Inbetween the Chinese History Museum and the James Brooke Cafe was a main walkway with fountains featuring one of the many public art displays in the city (left pic). I’m not too sure what these are meant to be, but they appeared to me like storks. Right across the road is the Tua Pek Tong Temple (left pic below), one of the many temples in the narrow scenic streets of Kuching. As a matter of fact, just a few streets away, I found this brighter larger Chinese temple (right pic below).
There were many shops along the Main Bazaar catering to the tourist (right pic). Most of them sold souveniers, trinkets, t-shirts, traditional garb and ethnic statues and masks, while others were slightly high-end, like Artrageously Ramsay Ong
. I loved the paintings and clothes he had on display, but I couldn’t really afford any of them. I also loved the way his gallery (and a number of other shops) had been designed. Some of them had little waterfalls inside the old airwell seperating the main shop and the backlot, while all of them utilised the upstairs as part of their shop/gallery. I think this is definitely one thing KL folk should pay attention to, rather than tearing down old shoplots, or painting them inelegent shades of pink and salmon.
Marvelling at the quaint charming shoplots along and slightly off the Main Bazaar (pics above), I came across signs pointing towards “Bishopsgate”. Curiously, there were signs all over the place, pointing towards some secret destination, signs which everyone else on the street seem to be ignoring. I just followed them doggedly, down through quiet streets, and little alleyways, until I finally came upon a little tiled square inbetween two rows of shophouses. There was a little old fashioned street lamp, wall with a plaque, proudly proclaiming that this was “Bishopsgate”, a litte piece of wall (pic below) which formerly was part of the gates leading to the Anglican mission, most of which had been torn down for development. I think it’s wonderful they’ve managed to retain that little bit of wall, make little signs to it like a little enigmatic tourist secret. Good one.
After this, I just decided to walk up quickly to the main promenade along the riverbank, and came across the Square Tower (pic below). This is a tiny building, built in 1879 for prisoners’ detention. The square was apparently later converted into a fortress, then a dance hall. Today, it acts as a multimedia centre displaying Sarawak’s tourist attractions.
Right across the street from the Square Tower is the Court House (pic below), an elegent building which reminds me of those old buildings in Singapore’s main colonial heritage area near the Singapore Padang.
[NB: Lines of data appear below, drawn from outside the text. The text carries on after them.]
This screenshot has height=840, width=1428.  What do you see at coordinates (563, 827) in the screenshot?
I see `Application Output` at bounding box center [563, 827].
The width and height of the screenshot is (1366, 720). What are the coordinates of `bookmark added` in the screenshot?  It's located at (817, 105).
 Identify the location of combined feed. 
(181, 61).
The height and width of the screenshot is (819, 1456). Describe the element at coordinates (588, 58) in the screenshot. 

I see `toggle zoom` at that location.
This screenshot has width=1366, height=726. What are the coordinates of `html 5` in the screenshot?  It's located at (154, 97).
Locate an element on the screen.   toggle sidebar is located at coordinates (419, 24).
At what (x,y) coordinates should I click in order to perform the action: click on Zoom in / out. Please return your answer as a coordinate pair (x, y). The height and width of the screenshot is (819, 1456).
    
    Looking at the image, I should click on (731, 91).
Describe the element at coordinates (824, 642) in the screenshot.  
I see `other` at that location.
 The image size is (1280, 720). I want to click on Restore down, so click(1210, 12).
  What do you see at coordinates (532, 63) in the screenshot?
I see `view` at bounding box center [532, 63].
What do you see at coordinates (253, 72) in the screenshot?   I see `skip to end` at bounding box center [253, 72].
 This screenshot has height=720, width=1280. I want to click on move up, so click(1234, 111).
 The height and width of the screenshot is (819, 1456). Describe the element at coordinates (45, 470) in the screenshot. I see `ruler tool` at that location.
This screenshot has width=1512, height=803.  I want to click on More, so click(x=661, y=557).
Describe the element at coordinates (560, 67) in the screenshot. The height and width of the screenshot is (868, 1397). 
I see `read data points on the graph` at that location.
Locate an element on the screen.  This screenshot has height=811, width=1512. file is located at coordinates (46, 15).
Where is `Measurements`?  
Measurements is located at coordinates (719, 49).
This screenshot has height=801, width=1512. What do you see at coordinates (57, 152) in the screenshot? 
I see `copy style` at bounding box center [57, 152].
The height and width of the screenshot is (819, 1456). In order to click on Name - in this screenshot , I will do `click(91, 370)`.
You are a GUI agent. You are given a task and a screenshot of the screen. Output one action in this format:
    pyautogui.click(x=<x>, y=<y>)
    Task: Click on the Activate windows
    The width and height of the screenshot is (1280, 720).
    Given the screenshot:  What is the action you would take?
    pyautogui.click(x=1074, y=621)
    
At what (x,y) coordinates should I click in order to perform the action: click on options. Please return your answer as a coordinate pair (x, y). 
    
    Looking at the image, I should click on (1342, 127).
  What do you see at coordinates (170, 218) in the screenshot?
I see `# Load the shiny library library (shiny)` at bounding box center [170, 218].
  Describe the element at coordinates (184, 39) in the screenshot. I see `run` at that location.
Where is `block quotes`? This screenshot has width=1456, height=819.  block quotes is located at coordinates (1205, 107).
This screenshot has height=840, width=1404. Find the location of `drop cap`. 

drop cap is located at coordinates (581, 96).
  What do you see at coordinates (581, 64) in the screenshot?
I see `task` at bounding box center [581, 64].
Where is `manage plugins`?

It was built in 1874 as an administrative block. State Council meetings were held there from that time, until as recently as 1973. It now houses the High Court, Magistrate’s Court and several governmental departments. The site on which the Court House sits used to be a missionary.
Feeling tired, I walked back to the hotel, coming across even more public art pieces, on which children play. Unfortunately, I couldn’t get any other photos that day because my battery died. However, we didn’t do much else that evening, except to have dinner at an Italian restaurant (because both our tummies were a little upset, and needed something gentle and friendly), and tv in the hotel room.